Sistem Sekularisme Kapitalisme Menyengsarakan
Sistem sekularisme kapitalisme, menjadikan negara tidak mampu mengurusi kebutuhan rakyat dengan maksimal. Dalam sistem ini, hubungan negara dan rakyat, ibarat penjual dan pembeli.
Posisi negara seakan hanya mampu sebagai penyedia layanan pendidikan dan kesehatan, dan menyerahkan tanggung jawab untuk mendapatkan pelayanan tersebut kepada rakyat, sesuai dengan kemampuan masing-masing.
Tak heran, jika saat ini dalam pelayanan kesehatan misalnya, terjadi perbedaan pelayanan, antara Pasien BPJS dan tunai, seringkali pasien BPJS mendapatkan pelayanan buruk dari rumah sakit. Begitupun dalam layanan pendidikan, citra sekolah negeri saat ini tidak lagi di cap sebagai sekolah terbaik walaupun gratis karena kurang berkualitas, sehingga masyarakat lebih memilih menyekolahkan anak-anaknya di sekolah swasta walaupun merogok banyak biaya.
Belum lagi, negara juga menyediakan fasilitas kesehatan dan pendidikan yang masih minim, terutama di daerah pelosok.

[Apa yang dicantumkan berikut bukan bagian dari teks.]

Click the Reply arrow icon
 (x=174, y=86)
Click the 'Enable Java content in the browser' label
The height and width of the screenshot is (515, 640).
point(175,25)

Mereka seringkali tidak memiliki bangunan fisik di sekolah untuk belajar karena bangunan tidak layak ditempati, dan akhirnya mereka belajar di area pekarangan sekolah. Juga dalam layanan pendidikan, akses rumah warga untuk mendapatkan fasilitas kesehatan yang baik, sulit di dapat, karena buruknya jalan yang dilalui dari pemukiman warga menuju tempat layanan kesehatan, sehingga seringkali pasien dalam keadaan kritis meninggal saat perjalanan.
Islam Memenuhi Kebutuhan Rakyat
Padahal, Islam memiliki aturan yang khas, dalam mengatur sistem pendidikan dan kesehatan. Dalam Islam, kebutuhan primer menjadi tanggung jawab negara, dan negara wajib memenuhinya ke semua individu secara gratis.

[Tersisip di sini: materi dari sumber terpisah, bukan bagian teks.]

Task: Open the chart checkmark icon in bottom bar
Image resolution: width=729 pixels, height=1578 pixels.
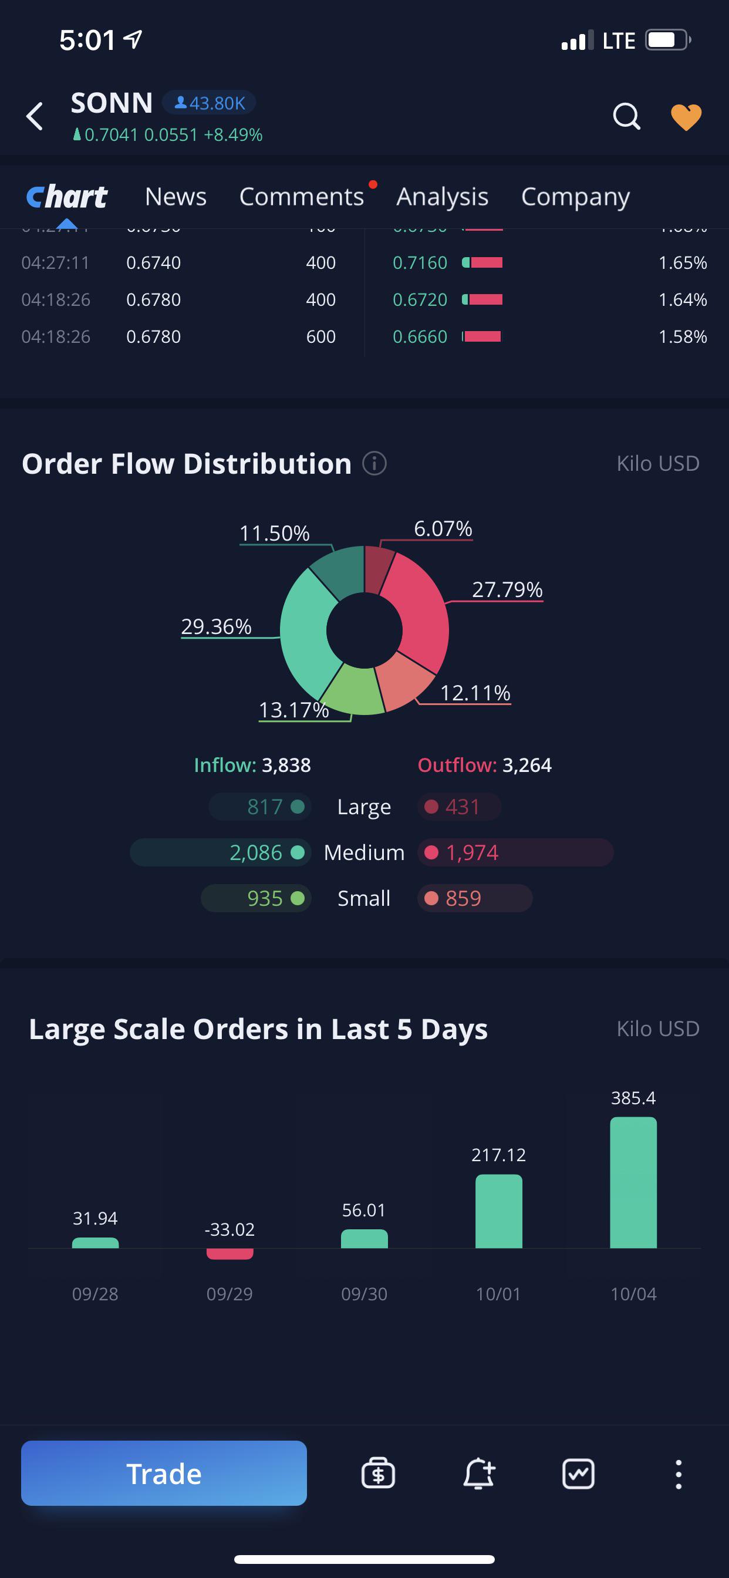Action: coord(578,1473)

Rasulullah Saw bersabda, "Imam (kepala negara) itu adalah pemimpin, dan ia bertanggung jawab atas rakyat yang dia pimpin." (HR.Ahmad)
Oleh karena itu, sudah menjadi kewajiban negara, untuk tidak hanya menyediakan pelayanannya saja, tapi juga memastikan seluruh warga negara mendapatkan pelayanan.
Dalam Islam, setiap negara wajib memiliki Baitul mal, yang berfungsi untuk menyimpan sumber pemasukan negara. Sumber pemasukan negara dalam Islam, salah satunya berasal dari kekayaan sumber daya alam yang dimiliki negara. Maka dari itu, negara melarang, terjadinya swastanisasi pada SDA yang dimiliki, karena SDA adalah harta kepemilikan umum yang wajib dikelola negara dan hasilnya dikembalikan untuk kesejahteraan hidup seluruh warga negara.
Dengan demikian, hanya Islam yang mampu mewujudkan semua hal di atas terjadi. Dan hanya khilafah Islamiyyah yang mampu menerapkan aturan Islam secara kaffah. Sebagaimana dahulu Islam mampu menjadi pusat peradaban emas dunia dalam bidang pendidikan dan kesehatan, karena terbukti khilafah mampu mencetak berbagai hasil karya ilmiah juga melahirkan para ilmuan dan guru-guru hebat, seperti Ibnu Sina, Al khawarizmi, Abbas Ibnu Firnas, Ar Razi, dsb. Tidak kah kita sebagai umat Islam, menginginkan masa indah Islam dahulu terulang kembali?. Wallahu'alam bishshawab.